*** Opening Stored data ***

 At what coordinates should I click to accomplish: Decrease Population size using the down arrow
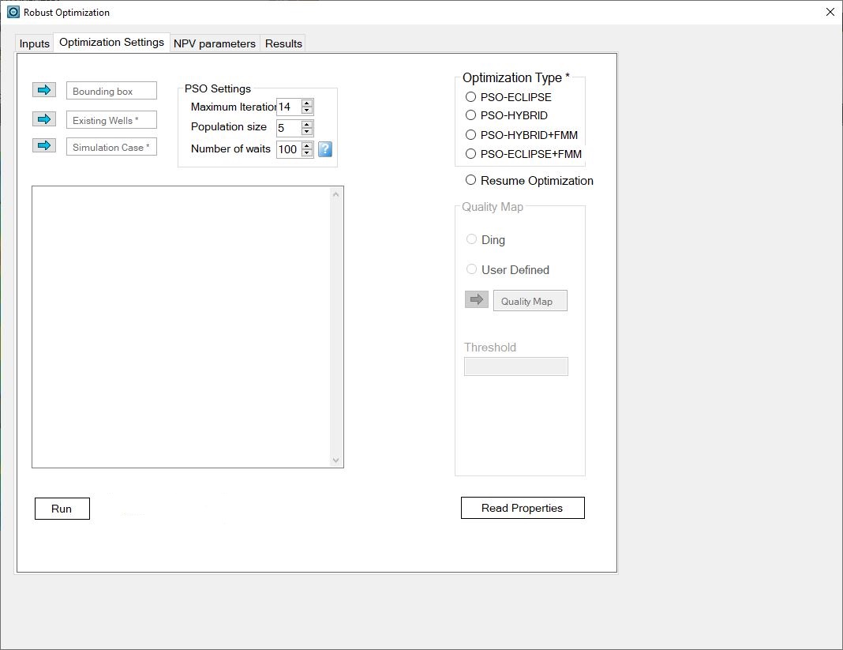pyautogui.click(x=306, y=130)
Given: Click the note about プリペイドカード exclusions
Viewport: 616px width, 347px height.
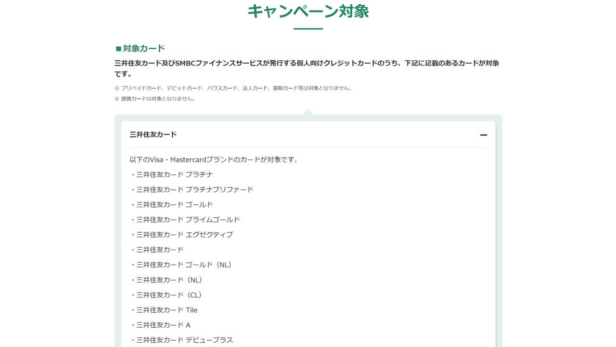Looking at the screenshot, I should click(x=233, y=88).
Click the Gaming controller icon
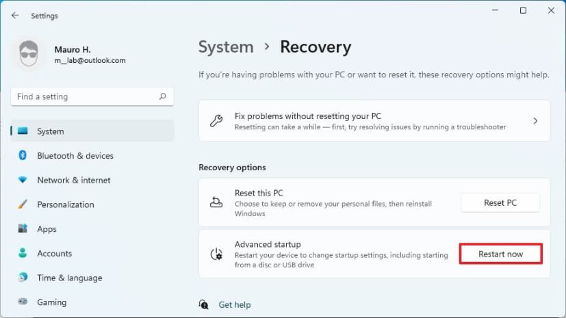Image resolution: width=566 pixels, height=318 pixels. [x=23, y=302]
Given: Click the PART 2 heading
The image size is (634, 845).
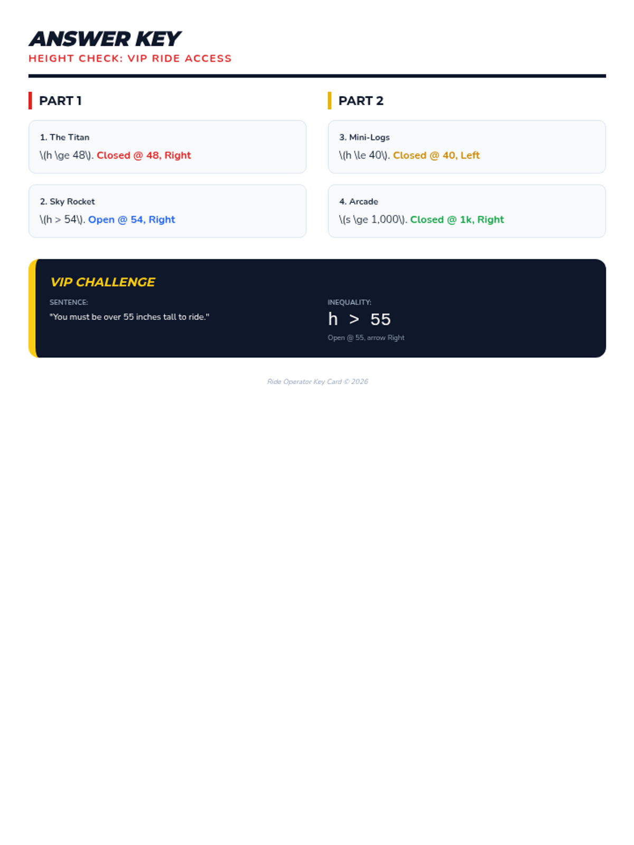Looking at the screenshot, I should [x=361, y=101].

*** Closing Stored data ***
*** Opening Stored data ***

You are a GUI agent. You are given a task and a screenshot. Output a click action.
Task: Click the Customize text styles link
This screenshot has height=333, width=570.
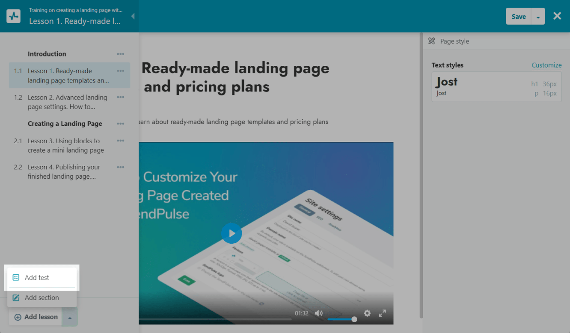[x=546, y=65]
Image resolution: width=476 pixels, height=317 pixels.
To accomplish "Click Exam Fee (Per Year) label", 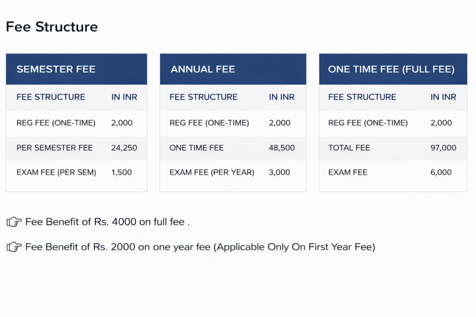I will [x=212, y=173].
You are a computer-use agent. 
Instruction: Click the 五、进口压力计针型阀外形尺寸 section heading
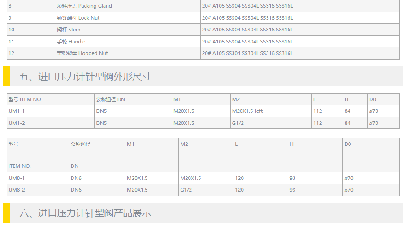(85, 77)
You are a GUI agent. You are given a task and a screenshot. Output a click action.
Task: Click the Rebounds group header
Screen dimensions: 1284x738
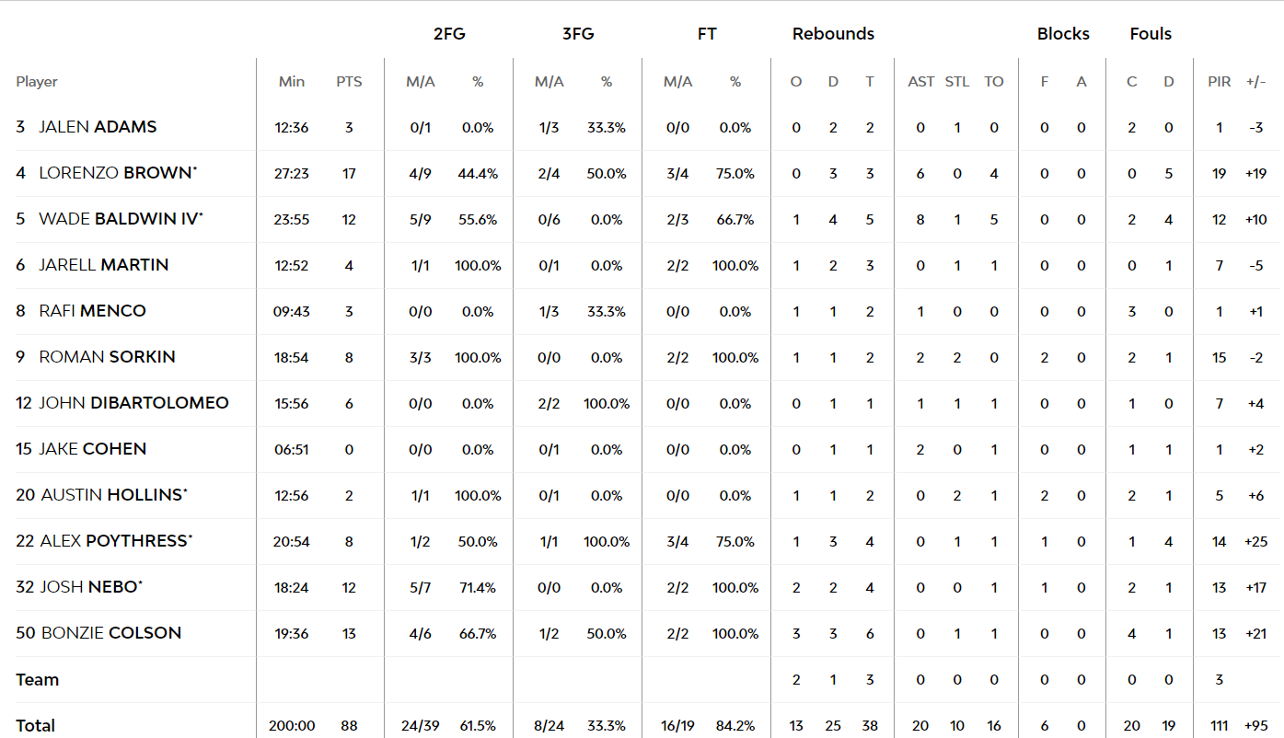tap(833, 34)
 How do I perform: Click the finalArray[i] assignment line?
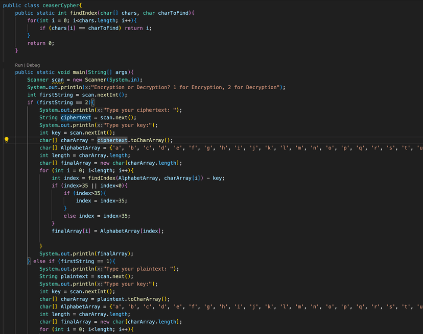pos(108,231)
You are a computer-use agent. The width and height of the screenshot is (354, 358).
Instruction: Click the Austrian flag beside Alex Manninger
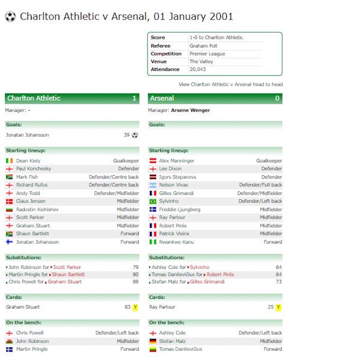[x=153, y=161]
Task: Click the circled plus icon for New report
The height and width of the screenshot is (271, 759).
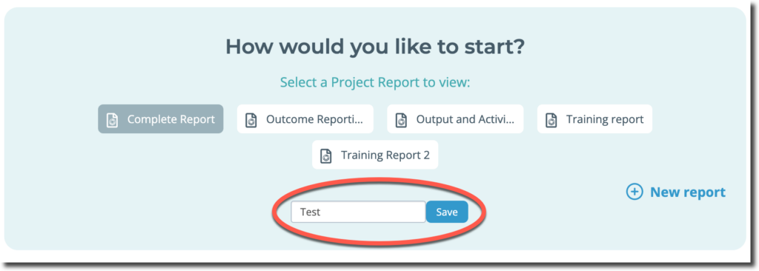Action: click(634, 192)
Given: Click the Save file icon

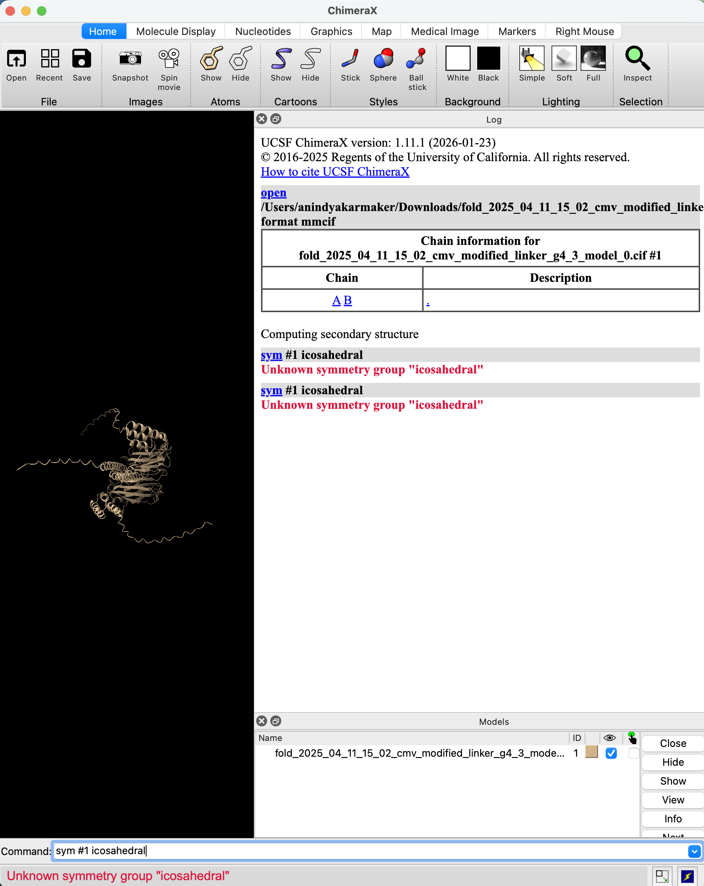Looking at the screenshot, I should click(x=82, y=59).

*** Closing Stored data ***
*** Opening Stored data ***

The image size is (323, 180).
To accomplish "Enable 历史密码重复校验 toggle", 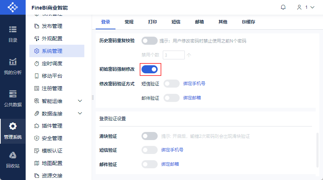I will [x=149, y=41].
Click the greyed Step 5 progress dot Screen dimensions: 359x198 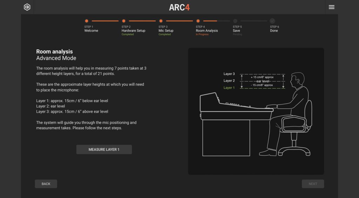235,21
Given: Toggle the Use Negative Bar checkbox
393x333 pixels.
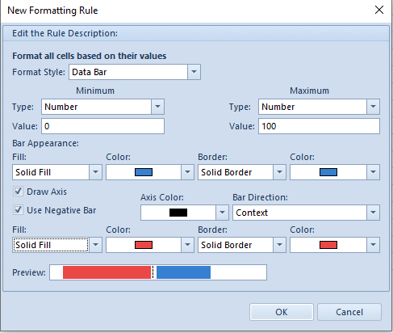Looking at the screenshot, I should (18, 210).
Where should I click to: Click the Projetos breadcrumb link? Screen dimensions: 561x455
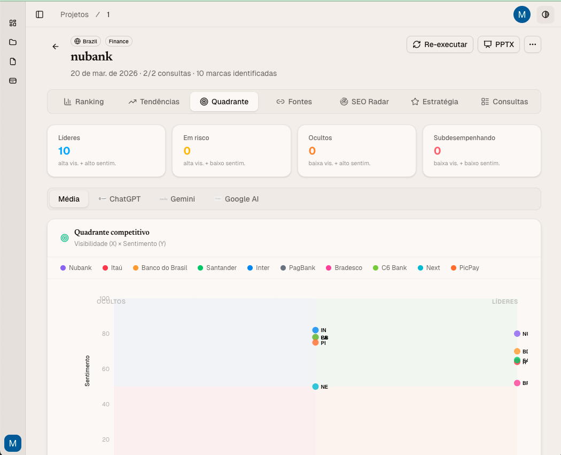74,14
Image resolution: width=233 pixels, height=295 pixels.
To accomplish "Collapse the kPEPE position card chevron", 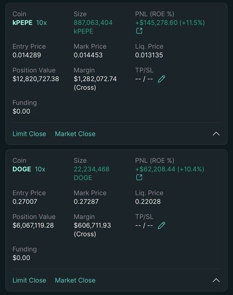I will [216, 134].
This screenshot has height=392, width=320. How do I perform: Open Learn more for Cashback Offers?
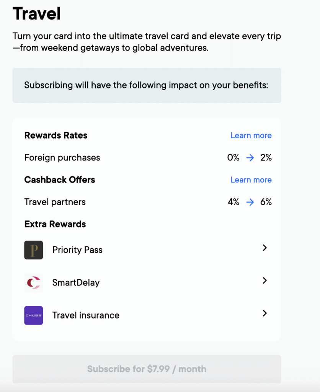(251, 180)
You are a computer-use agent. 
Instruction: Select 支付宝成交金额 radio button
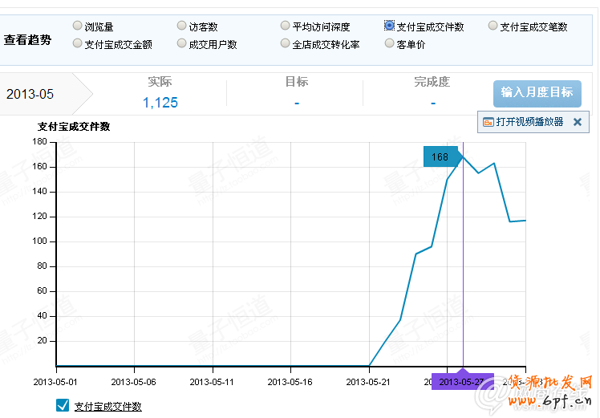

*** Closing Stored data ***

[Task statement]:
Set down word for word the lines above from the one with "You are a computer-use agent. The" up to and including the one with "Task: Click the circled". Omit every picture.

[Result of this exercise]:
You are a computer-use agent. The width and height of the screenshot is (354, 358).
Instruction: Click the Austrian flag beside Alex Manninger
[x=153, y=161]
Task: Click the circled plus icon for New report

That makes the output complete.